Transfection is a process in which molecules like DNA, RNA, proteins and oligonucleotides are deliberately introduced into the recipient cell, integrating into the chromosomal DNA of the recipient cell causing a change in the properties of the cell. In this article, we will discuss the methods of transfection, stable vs transient transfection, and the four most relevant types to perform transfection.

 

Methods of transfection

  1. Transient transfection
  2. Stable transfection
  • Transient Transfection

Cells that are transfected transiently express the foreign gene but do not get integrated into the genome. As a result, no replication takes place. Consequently, the foreign gene is expressed in the cell for a certain finite period of time and then is lost through cell division or other factors.

  • Stable Transfection

To undergo a stable transfection, the procedure starts with a transient transfection followed by many other infrequent but very important procedures. In a small proportion of transfected cells, the foreign gene becomes a part of the genome and gets replicated. Successors of this transfected cells will also have this foreign gene incorporated in their genomes.

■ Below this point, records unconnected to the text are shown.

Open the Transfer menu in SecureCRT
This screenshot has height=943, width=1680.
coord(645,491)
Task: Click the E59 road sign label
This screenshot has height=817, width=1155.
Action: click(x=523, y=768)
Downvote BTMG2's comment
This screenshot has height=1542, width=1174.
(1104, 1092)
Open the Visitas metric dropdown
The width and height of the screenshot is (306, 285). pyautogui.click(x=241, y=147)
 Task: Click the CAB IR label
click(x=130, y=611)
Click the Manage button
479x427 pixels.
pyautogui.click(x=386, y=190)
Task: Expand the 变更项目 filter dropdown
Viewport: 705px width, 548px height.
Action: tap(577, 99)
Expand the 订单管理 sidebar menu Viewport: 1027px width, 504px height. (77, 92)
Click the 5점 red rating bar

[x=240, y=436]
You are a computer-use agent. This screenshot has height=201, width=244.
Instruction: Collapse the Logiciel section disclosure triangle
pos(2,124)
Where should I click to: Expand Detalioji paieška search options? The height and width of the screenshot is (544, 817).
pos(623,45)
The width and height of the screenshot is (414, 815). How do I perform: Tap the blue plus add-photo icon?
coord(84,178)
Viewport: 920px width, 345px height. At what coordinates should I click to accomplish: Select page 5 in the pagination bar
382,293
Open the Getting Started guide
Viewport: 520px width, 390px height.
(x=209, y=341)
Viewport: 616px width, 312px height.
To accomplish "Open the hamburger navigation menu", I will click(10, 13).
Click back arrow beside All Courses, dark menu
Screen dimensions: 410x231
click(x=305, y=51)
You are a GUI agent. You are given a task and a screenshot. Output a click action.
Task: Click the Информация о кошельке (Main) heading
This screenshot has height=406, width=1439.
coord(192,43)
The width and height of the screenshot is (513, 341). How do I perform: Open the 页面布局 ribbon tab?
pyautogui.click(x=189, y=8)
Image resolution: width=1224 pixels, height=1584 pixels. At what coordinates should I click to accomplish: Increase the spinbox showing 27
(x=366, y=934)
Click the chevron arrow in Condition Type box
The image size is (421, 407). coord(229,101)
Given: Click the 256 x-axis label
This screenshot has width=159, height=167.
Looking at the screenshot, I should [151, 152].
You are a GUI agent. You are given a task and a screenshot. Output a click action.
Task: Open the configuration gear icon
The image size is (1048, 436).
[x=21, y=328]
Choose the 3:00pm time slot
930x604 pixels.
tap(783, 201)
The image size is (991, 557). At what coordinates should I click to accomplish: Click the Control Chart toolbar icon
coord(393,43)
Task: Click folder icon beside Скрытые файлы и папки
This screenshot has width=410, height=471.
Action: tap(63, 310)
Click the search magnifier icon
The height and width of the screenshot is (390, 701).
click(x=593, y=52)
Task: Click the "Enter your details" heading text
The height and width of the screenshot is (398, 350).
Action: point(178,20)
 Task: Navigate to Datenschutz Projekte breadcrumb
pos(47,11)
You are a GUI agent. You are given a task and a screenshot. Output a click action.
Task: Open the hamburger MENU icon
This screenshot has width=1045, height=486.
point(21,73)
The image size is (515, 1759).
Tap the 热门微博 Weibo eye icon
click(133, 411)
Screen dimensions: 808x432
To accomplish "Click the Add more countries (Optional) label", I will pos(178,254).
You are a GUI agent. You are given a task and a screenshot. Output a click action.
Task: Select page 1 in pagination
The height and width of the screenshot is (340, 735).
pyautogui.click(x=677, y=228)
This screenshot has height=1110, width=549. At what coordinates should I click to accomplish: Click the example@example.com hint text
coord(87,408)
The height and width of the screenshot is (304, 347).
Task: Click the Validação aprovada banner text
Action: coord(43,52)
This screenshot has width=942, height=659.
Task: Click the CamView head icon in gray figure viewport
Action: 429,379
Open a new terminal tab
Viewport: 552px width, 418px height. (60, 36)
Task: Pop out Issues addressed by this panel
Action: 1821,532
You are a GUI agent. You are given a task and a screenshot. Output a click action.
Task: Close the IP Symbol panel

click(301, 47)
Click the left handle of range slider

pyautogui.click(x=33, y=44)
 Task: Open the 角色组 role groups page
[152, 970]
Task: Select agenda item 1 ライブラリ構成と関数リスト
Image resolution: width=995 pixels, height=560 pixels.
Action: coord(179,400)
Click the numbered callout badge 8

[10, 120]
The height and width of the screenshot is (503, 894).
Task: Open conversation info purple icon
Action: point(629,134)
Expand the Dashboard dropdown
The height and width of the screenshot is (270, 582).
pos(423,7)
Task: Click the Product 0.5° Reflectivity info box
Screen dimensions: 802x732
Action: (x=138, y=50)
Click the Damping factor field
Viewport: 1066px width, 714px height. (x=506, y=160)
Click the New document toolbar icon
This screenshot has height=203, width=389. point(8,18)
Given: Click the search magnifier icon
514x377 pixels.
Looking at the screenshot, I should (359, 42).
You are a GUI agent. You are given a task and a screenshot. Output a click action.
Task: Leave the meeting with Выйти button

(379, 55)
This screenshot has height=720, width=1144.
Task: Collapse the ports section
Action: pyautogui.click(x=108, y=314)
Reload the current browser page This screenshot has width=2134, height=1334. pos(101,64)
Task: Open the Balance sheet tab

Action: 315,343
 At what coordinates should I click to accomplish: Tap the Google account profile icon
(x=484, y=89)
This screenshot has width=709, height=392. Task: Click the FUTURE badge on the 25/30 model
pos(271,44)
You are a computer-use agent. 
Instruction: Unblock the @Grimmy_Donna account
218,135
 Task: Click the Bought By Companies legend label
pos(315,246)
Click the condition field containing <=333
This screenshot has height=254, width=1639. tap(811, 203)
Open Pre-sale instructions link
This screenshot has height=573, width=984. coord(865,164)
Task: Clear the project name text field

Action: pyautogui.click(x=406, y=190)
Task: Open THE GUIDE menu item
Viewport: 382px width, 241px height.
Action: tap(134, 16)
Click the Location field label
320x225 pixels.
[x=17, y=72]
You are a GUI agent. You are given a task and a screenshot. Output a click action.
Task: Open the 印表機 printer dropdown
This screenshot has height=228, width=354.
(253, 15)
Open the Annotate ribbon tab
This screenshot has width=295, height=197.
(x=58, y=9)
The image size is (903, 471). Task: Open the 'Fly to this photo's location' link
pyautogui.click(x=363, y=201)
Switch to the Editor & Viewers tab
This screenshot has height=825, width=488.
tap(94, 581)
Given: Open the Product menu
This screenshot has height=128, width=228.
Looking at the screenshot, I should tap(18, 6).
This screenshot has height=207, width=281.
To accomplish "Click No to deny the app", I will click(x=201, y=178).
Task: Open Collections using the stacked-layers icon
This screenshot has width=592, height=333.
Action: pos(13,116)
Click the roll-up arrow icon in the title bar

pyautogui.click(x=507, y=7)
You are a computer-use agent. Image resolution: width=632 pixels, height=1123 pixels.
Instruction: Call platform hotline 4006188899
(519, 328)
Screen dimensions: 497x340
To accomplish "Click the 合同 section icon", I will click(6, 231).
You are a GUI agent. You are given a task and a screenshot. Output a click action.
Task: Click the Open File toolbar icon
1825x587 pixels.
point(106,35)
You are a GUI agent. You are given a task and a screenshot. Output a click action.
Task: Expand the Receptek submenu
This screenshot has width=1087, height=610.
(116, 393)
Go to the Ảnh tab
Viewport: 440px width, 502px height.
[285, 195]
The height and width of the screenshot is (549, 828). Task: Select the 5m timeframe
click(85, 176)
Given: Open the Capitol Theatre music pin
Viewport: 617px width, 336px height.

Has the foreign gene been transfected?

Now, the question that arises is how do we know the foreign gene has been transfected in the cell when there is no replication taking place?  First of all, we add a reporter gene to the complex so we get to know whether the foreign gene has been successfully transfected in two to three days.

Also, to distinguish between stable and transient transfected cells, the researchers add selectable markers and verify the different types. Normally, what they do is add antibiotic markers to the cells which they transfect transiently and stably in such a way that the stable cells are resistant to the antibiotic and transient cells are not resistant to the antibiotic. Hence, only the stable transfected cells are going to last for longer in the cell and replicated in future generations

  • Stable vs Transient transfection. Which one should you use?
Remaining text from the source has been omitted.